Case In Point
Supreme Court of Canada Recognizes Reasonable Expectation of Privacy in Digital Communications
Date: December 21, 2017
There has been significant discussion of the Supreme Court of Canada’s decisions in R v Jones and R v Marakah – cases in which the Court recognized a reasonable expectation of privacy in text messages that police obtained from others. In Jones, the police obtained messages from a telecom company and in Marakah the police obtained messages from a recipient’s phone.
At their broadest, Jones and Marakah are clearer than ever recognition that the Charter protects digital communications although digital communications are not easily controlled or kept secret. Justice Cote said it well in Jones:
Here, as in Spencer and TELUS, the only way to retain control over the subject matter of the search vis-à-vis the service provider was to make no use of its services at all. That choice is not a meaningful one. Focusing on the fact that Mr. Jones relinquished direct control vis-à-vis the service provider is accordingly difficult to reconcile with a purposive approach to s. 8. Canadians are not required to become digital recluses in order to maintain some semblance of privacy in their lives.
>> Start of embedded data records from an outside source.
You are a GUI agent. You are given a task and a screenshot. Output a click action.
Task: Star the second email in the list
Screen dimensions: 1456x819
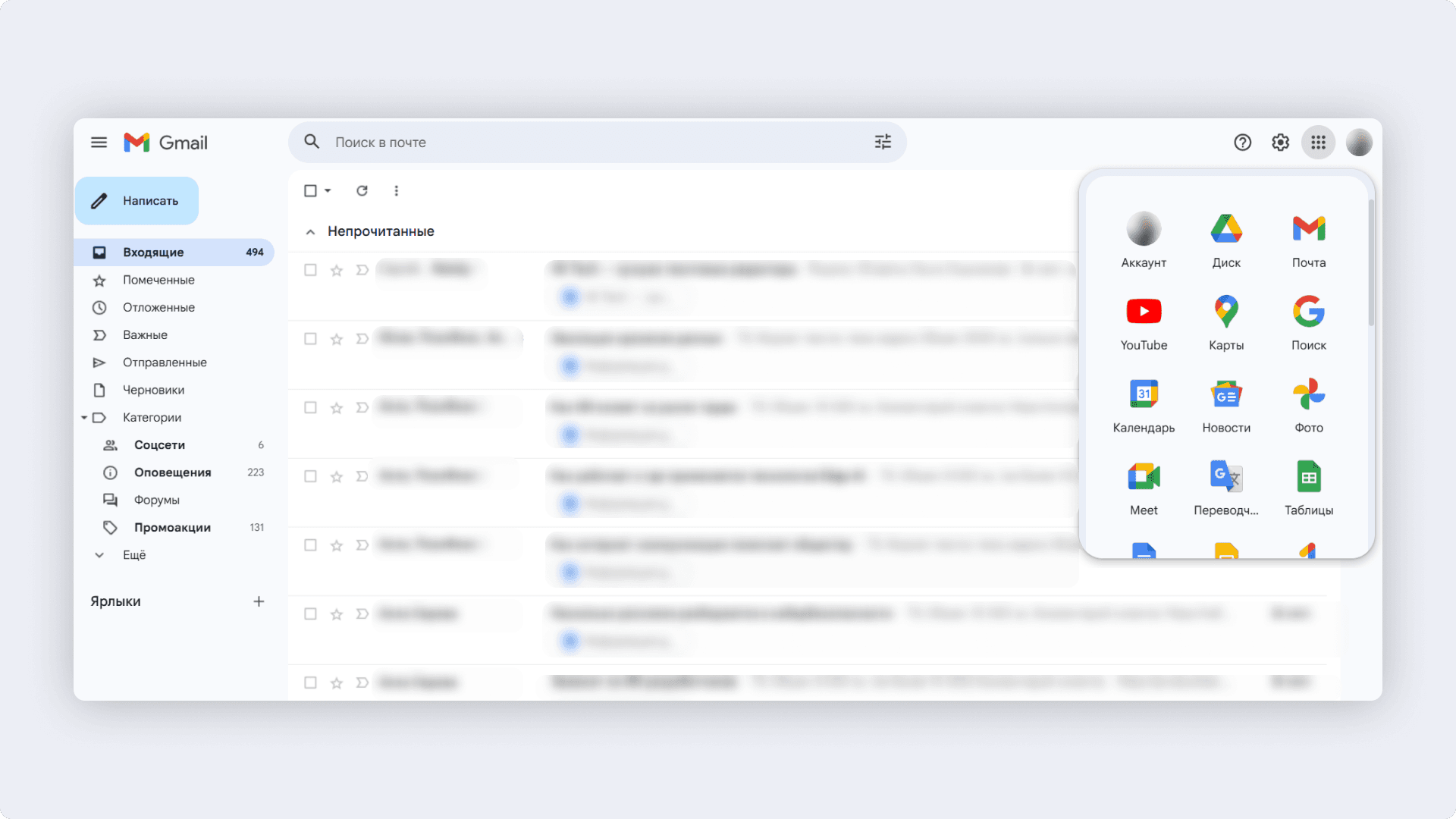[x=336, y=339]
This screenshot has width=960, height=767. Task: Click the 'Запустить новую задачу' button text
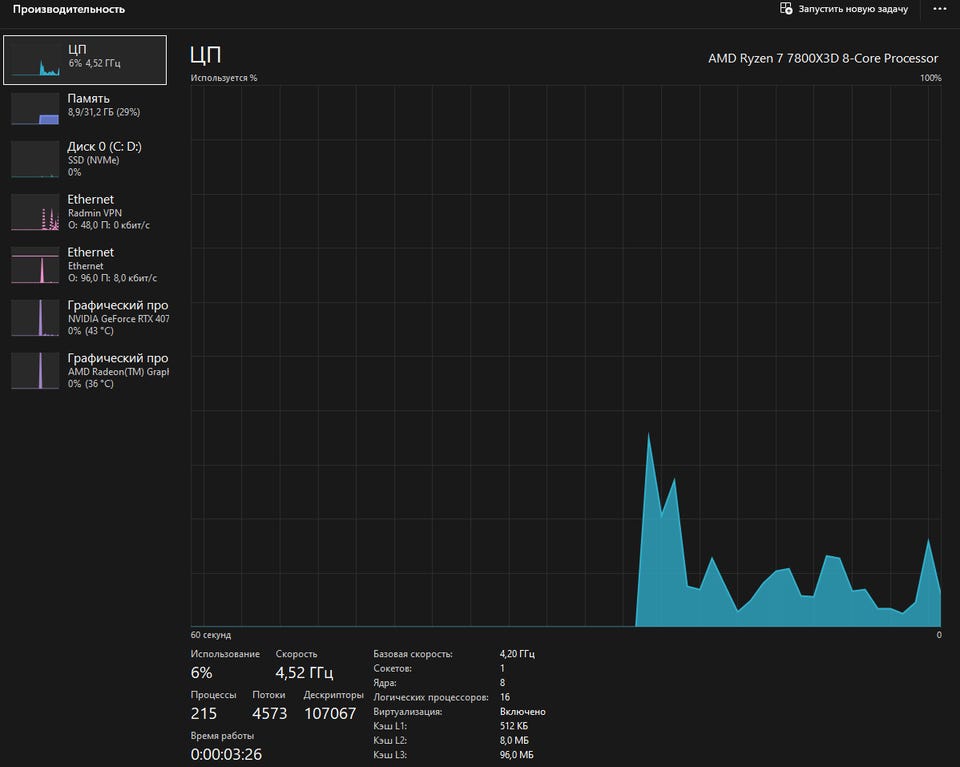coord(852,9)

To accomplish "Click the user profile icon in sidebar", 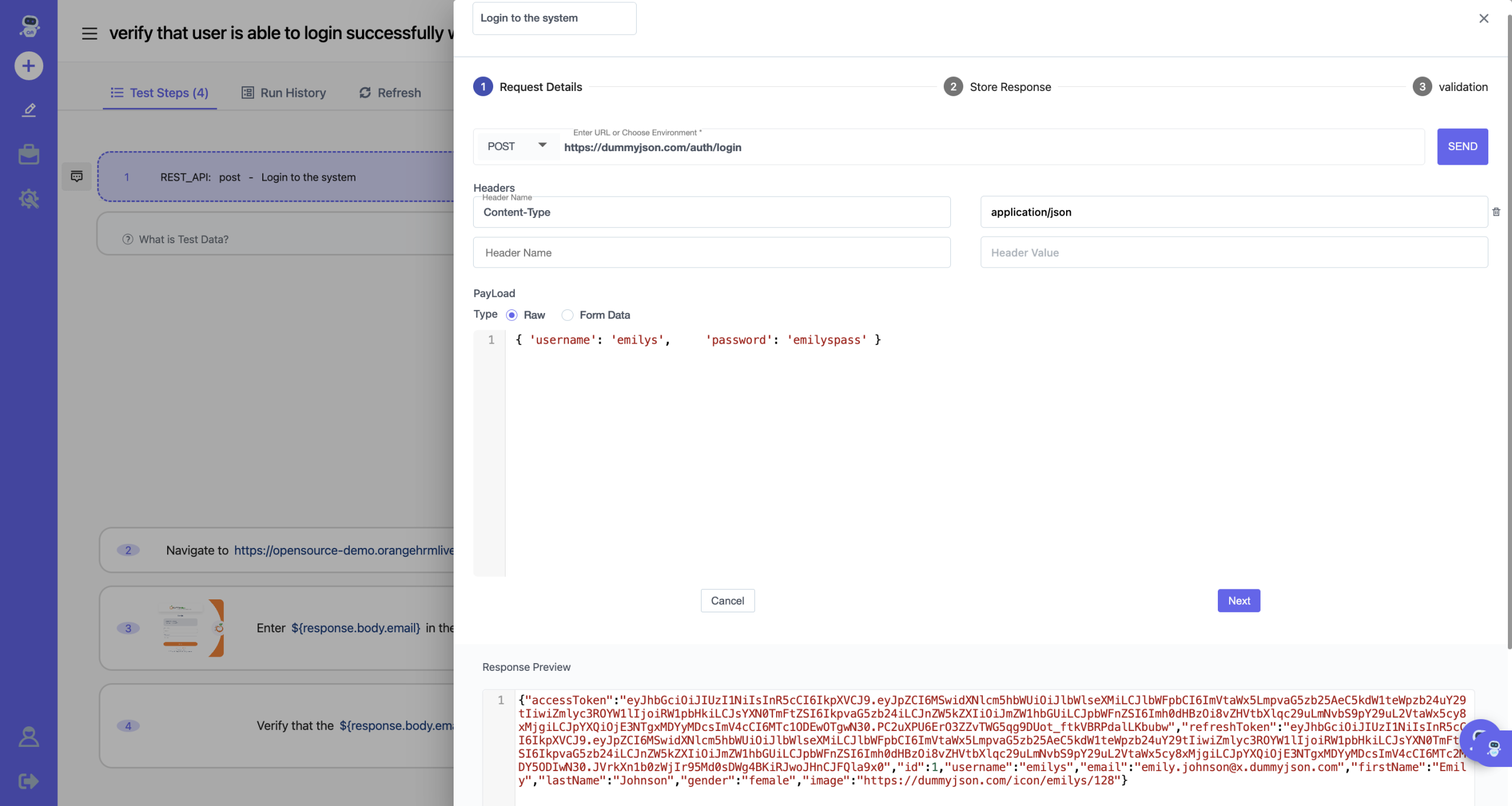I will coord(28,737).
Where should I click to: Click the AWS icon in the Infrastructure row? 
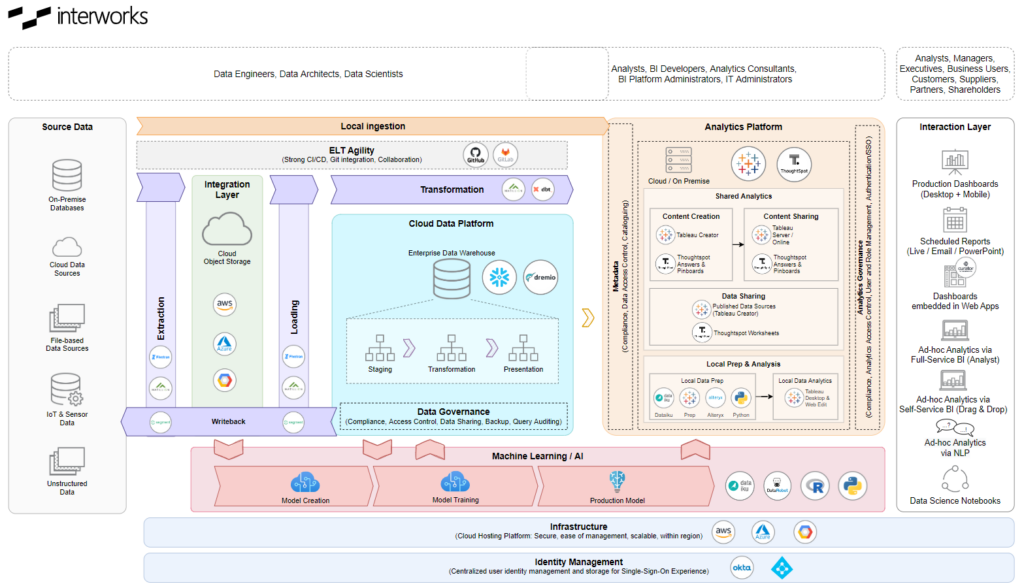pos(723,532)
Recognizing this particular, highly-normative basis for Jones and Marakah is essential to properly understanding what these cases might mean for rights and entitlements of organizations that hold the digital information of others – including employers who hold the digital information of their employees. In contrast to the above statement, the Supreme Court of Canada has already recognized that employees have a meaningful choice as to whether they use a work system for their private dealings. In R v Cole, Justice Fish said the following about employee Cole’s choice:
In this case, the operational realities of Mr. Cole’s workplace weigh both for and against the existence of a reasonable expectation of privacy. For, because written policy and actual practice permitted Mr. Cole to use his work-issued laptop for personal purposes. Against, because both policy and technological reality deprived him of exclusive control over — and access to — the personal information he chose to record on it.
Jones and Marakah do not detract from this statement and, if anything, invite the law to develop in a way that gives even greater emphasis to employee choice and its impact on privacy and corporate data security. Corporate data security is all about choosing the right medium – the right tool – for the purpose. Our right as citizens to text without state interference is quite a different thing.